Helen’s husband, Jim (Marcus Garvey) is a dreamer but sees himself as a creative entrepreneur – whether it be manufacturing mozzarella in his kitchen or making wine racks from old sewage pipes, Jim is always trying new ventures with varying degrees of success. His boundless optimism makes him a constant source of fun. And sometimes chaos.
Pat’s youngest daughter, Nicola (Diane Morgan) is bumping along in an on/off (mostly off) relationship with PE teacher Toby. Pat’s concerned about the risk of Nicola “leaving it too late” but this strikes Nicola as hypocritical. Isn’t the fact that Nicola’s got a job and financial independence exactly what Pat and “her lot” spent most of the sixties fighting for? Nicola’s happiest when affectionately taking the mick out of Dylan, with whom she unexpectedly finds some common ground.

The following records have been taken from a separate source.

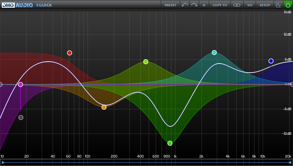The width and height of the screenshot is (293, 166).
Task: Click the EQUICK title label
Action: [44, 5]

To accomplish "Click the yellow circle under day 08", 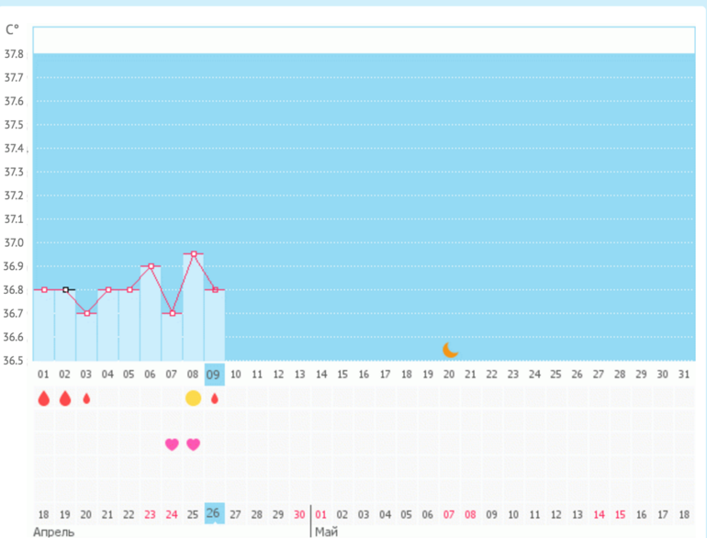I will pos(193,398).
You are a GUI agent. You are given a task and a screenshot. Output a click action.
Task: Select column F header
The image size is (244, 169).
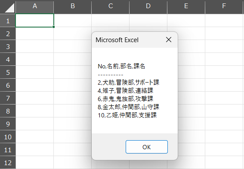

Dylan (Tom Turner) is Cabbage’s only son and her pride and joy. Now in his forties, he’s the most successful underachiever of all his friends. But it’s ok – his mother enables his Peter Pan lifestyle by continuing to let him live with her, rent-free.
Pat & Cabbage explores the generational shifts in a 21st century world wholly different to what’s come before – and what it means these days to be the age we are, where sixty year olds run marathons and forty year olds wonder if they’re too young to settle down. Above all it’s about friendship, family and the sometimes catastrophic ripple effect of finding a new lease of life.